Provided passage:
Solanum ensifolium has long been known as S. drymophilum, based on a misinterpretation of the original provenance of the type of S. ensifolium. Michel-Félix Dunal published many new Solanum names based on either drawings from the Sessé and Mociño expedition or material he attributed to “Pavón in herb. Boiss.” (see Knapp, 2008). Many names based on herbarium specimens in G attributed to Pavón are really based on collections from the Sessé and Mociño expedition, and their provenance must be carefully checked against the duplicates of these sheets and manuscripts in MA. Solanum ensifolium is one of these names; the sheet in G-DC used by Dunal to describe this species is a perfect match for a duplicate in MA (MA-604619) labelled “Pto. Rico - Rubias”, the common name for S. ensifolium. This confusion over the provenance of the type of S. ensifolium has meant that the synonym S. drymophilum was in common use for this taxon, until Nee (1999) synonymised it under S. bahamense. It was judged that there were not sufficient reasons to conserve S. drymophilum over S. ensifolium (Committee for Vascular Plants, pers. comm.), so the name S. ensifolium is adopted here and elsewhere (see http://botany.si.edu/Antilles/WestIndies/checklist.htm).

Stored entries:
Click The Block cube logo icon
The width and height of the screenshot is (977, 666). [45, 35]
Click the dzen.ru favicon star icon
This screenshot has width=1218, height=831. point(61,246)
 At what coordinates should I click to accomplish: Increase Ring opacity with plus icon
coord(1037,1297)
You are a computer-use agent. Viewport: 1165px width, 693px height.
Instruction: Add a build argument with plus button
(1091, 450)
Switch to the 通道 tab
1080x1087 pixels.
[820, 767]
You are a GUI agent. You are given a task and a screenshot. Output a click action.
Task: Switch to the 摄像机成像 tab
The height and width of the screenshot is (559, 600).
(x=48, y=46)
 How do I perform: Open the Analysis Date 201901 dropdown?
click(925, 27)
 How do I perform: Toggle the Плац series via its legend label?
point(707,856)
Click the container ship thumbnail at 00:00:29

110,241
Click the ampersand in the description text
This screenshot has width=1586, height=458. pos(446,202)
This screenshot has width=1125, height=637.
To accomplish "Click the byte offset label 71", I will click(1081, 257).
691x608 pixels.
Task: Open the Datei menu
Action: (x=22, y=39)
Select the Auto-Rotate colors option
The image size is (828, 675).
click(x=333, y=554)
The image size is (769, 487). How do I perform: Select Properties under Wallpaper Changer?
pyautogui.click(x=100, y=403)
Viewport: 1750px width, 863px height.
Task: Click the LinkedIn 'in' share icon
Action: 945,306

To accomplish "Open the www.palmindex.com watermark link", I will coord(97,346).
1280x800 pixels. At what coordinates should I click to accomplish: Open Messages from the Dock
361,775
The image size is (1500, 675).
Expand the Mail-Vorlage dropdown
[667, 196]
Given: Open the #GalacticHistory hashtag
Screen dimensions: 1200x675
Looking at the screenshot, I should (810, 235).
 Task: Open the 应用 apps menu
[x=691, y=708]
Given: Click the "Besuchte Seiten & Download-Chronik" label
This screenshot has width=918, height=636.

Action item:
Please answer these questions about the Solanum ensifolium passage:
1. Under what name has Solanum ensifolium long been known?
2. What catalog number is given for the duplicate sheet in MA?
3. What common name for S. ensifolium appears on that duplicate's label?
None of the stored entries are needed for this work.

Solution to this problem:
1. S. drymophilum
2. MA-604619
3. Rubias